The Emergence of Measured Geometry in Self-Gravitating Systems

TL;DR

This paper explores how the geometry of self-gravitating systems emerges from gravitational interactions, challenging the notion of fixed background geometry by analyzing spatial variations in particle configurations.

Contribution

It introduces a modern computational approach to demonstrate that measured geometry in Newtonian systems is emergent and context-dependent, aligning with foundational ideas from Poincaré and Einstein.

Findings

Spatial variations in particle separations correlate with radial distance from the center of mass.

Evidence suggests geometry arises from internal gravitational interactions rather than being fixed.

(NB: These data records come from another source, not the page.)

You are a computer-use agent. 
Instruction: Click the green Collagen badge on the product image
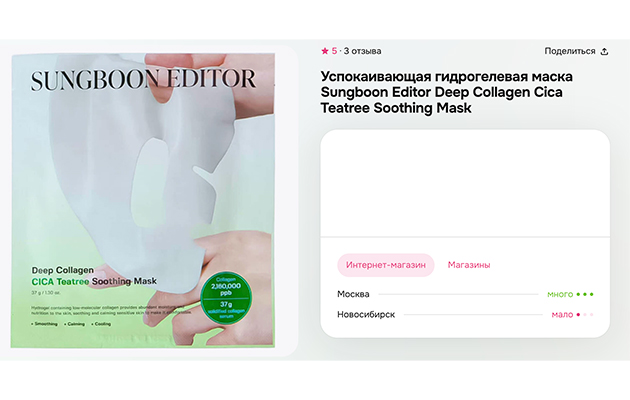click(x=226, y=298)
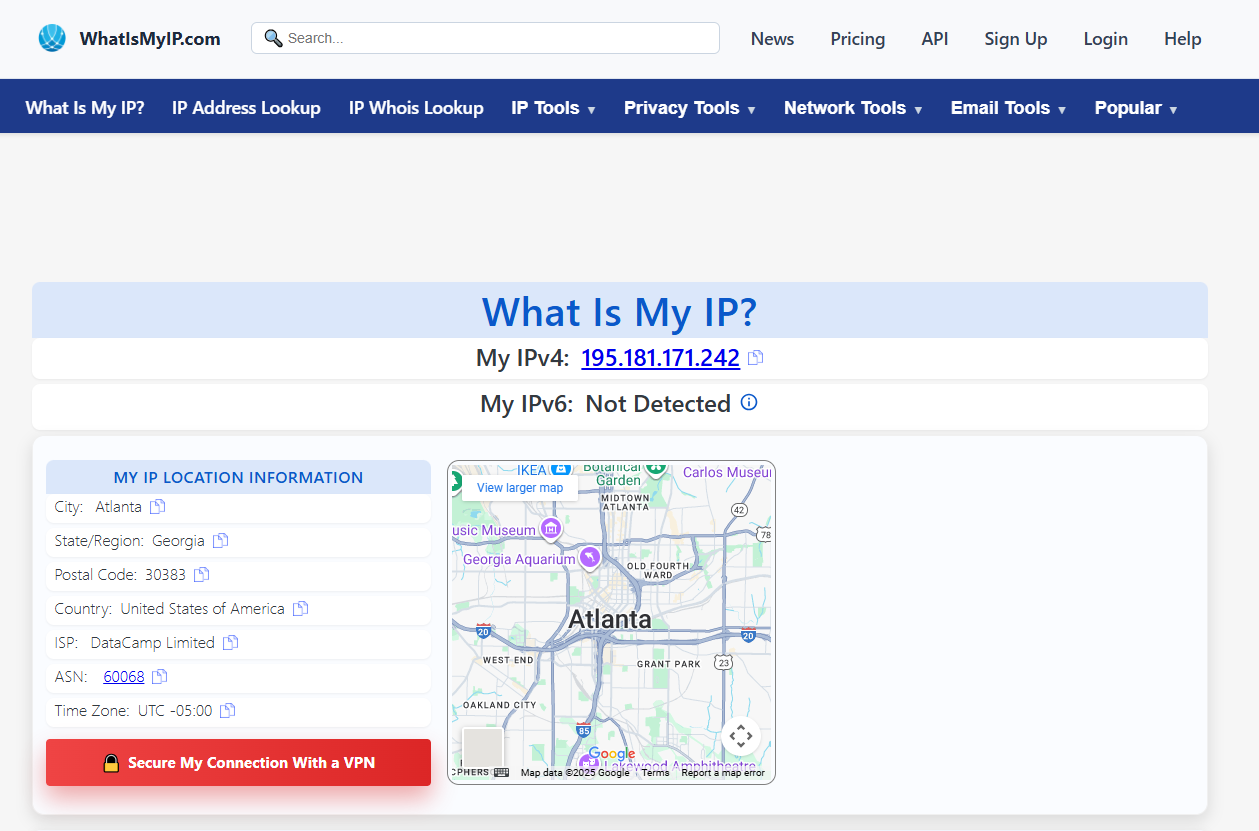Open the Popular dropdown
The width and height of the screenshot is (1259, 831).
tap(1135, 107)
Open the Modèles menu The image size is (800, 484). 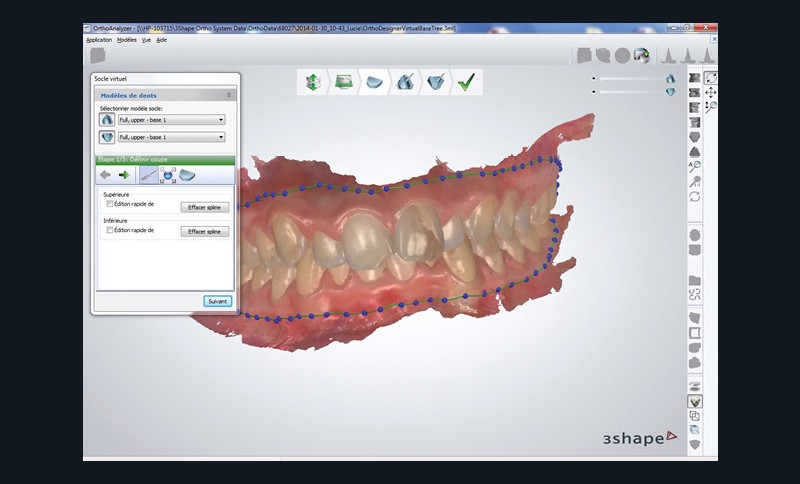(x=127, y=39)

The approach links numerical analysis of equilibrium configurations to foundational concepts of physical geometry.

Abstract

This work investigates the geometrical properties of self-gravitating $N$-body systems from the perspective established by Henri Poincar\'e and Albert Einstein concerning the operational nature of measured geometry. Utilizing recent numerical analyses of central configurations--special equilibrium solutions to the Newtonian $N$-body problem--we uncover systematic spatial variations in nearest-neighbor particle separations correlated with the radial distance from the system's center of mass. We argue that these variations reflect a context-dependent, emergent effective geometry shaped by gravitational interactions, in accordance with Poincar\'e's assertion that measured geometry depends on the forces influencing measuring devices, and Einstein's view that rods and clocks define physical geometry through their local dynamics. By revisiting these foundational insights within a modern computational framework, we provide evidence that geometry in self-gravitating Newtonian systems is not a fixed background, but an emergent construct arising from internal physical interactions.